# Downloading a web archive dataset as WARC/CDX from the Wayback Machine

In [1]:
import org.archive.webservices.archivespark._
import org.archive.webservices.archivespark.functions._
import org.archive.webservices.archivespark.specific.warc._

## Loading the dataset from the Wayback Machine

ArchiveSpark provides a [Data Specification (DataSpec)](https://github.com/helgeho/ArchiveSpark/blob/master/docs/DataSpecs.md) to load records remotely from the Wayback Machine with metadata fetched from [CDX Server](https://github.com/internetarchive/wayback/tree/master/wayback-cdx-server). For more details about this and other [DataSpecs](https://github.com/helgeho/ArchiveSpark/blob/master/docs/DataSpecs.md) please read the [docs](https://github.com/helgeho/ArchiveSpark/blob/master/docs/README.md).
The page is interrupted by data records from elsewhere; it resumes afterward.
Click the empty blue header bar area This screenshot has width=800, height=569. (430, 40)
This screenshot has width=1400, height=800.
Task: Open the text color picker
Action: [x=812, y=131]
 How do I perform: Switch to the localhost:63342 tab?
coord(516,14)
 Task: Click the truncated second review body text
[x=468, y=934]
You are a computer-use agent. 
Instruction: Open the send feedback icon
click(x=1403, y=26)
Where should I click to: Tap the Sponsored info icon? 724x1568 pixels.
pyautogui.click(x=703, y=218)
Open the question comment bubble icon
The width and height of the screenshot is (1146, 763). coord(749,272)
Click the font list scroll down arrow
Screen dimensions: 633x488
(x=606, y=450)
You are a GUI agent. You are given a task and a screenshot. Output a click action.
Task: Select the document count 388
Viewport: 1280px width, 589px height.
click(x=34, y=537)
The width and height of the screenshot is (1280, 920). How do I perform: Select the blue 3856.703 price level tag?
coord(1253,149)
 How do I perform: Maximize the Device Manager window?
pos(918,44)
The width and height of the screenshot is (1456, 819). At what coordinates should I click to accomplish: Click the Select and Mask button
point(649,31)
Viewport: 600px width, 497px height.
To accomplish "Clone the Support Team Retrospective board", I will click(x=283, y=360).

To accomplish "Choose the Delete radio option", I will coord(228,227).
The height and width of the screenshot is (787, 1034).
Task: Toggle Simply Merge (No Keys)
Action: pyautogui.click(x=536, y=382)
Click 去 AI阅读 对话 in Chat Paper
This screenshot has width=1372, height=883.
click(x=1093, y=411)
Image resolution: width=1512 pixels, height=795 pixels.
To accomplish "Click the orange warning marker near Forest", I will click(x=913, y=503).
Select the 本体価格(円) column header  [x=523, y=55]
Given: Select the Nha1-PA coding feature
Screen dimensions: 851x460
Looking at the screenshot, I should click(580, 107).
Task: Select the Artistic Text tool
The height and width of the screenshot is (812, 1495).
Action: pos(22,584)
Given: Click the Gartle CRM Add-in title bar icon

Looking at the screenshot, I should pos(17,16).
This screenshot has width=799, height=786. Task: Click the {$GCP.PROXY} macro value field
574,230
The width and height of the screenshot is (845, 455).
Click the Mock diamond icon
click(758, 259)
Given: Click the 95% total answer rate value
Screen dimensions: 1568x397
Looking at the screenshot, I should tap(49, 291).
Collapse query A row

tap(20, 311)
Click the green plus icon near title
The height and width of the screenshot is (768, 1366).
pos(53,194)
The following example loads all archived resources under the domain `helgeholzmann.de` (`matchPrefix = true`) between May and June 2019, with 5 blocks per page for max. 50 pages (please read [the CDX server documentation](https://github.com/internetarchive/wayback/tree/master/wayback-cdx-server) for more information on these parameters):

In [2]:
val records = ArchiveSpark.load(WarcSpec.fromWayback("helgeholzmann.de", matchPrefix = true, from = 201905, to = 201906, blocksPerPage = 5, pages = 50))

### Peeking at the first record as JSON

As usual the records in this dataset can be printed as JSON and all common [operations](https://github.com/helgeho/ArchiveSpark/blob/master/docs/Operations.md) as well as [Enrichment Functions](https://github.com/helgeho/ArchiveSpark/blob/master/docs/EnrichFuncs.md) can be applied as shown in [other recipes](https://github.com/helgeho/ArchiveSpark/blob/master/docs/Recipes.md).

In [3]:
records.peekJson

{
    "record" : {
        "redirectUrl" : "-",
        "timestamp" : "20190528152652",
        "digest" : "HCHVDRUSN7WDGNZFJES2Y4KZADQ6KINN",
        "originalUrl" : "https://www.helgeholzmann.de/",
        "surtUrl" : "de,helgeholzmann)/",
        "mime" : "warc/revisit",
        "compressedSize" : 771,
        "meta" : "-",
        "status" : -1
    }
}

This revisit record that marks a duplicate in the Wayback Machine will be stored as the original `text/html` resource when downloaded locally.

## Saving as WARC / CDX

Save the records as local *.warc.gz and *.cdx.gz files (by adding the `.gz` extension to the path, the output will be compressed using GZip):

In [4]:
records.saveAsWarc("/data/helgeholzmann-de.warc.gz", WarcFileMeta(publisher = "Helge Holzmann"), generateCdx = true)

48

## Loading from WARC / CDX

Now, with the dataset available in local WARC / CDX files, we can load it from there:

In [5]:
val records = ArchiveSpark.load(WarcSpec.fromFilesWithCdx("/data/helgeholzmann-de.warc.gz"))

In [6]:
records.peekJson

{
    "record" : {
        "redirectUrl" : "-",
        "timestamp" : "20190528152652",
        "digest" : "sha1:HCHVDRUSN7WDGNZFJES2Y4KZADQ6KINN",
        "originalUrl" : "https://www.helgeholzmann.de/",
        "surtUrl" : "de,helgeholzmann)/",
        "mime" : "text/html",
        "compressedSize" : 2087,
        "meta" : "-",
        "status" : 200
    }
}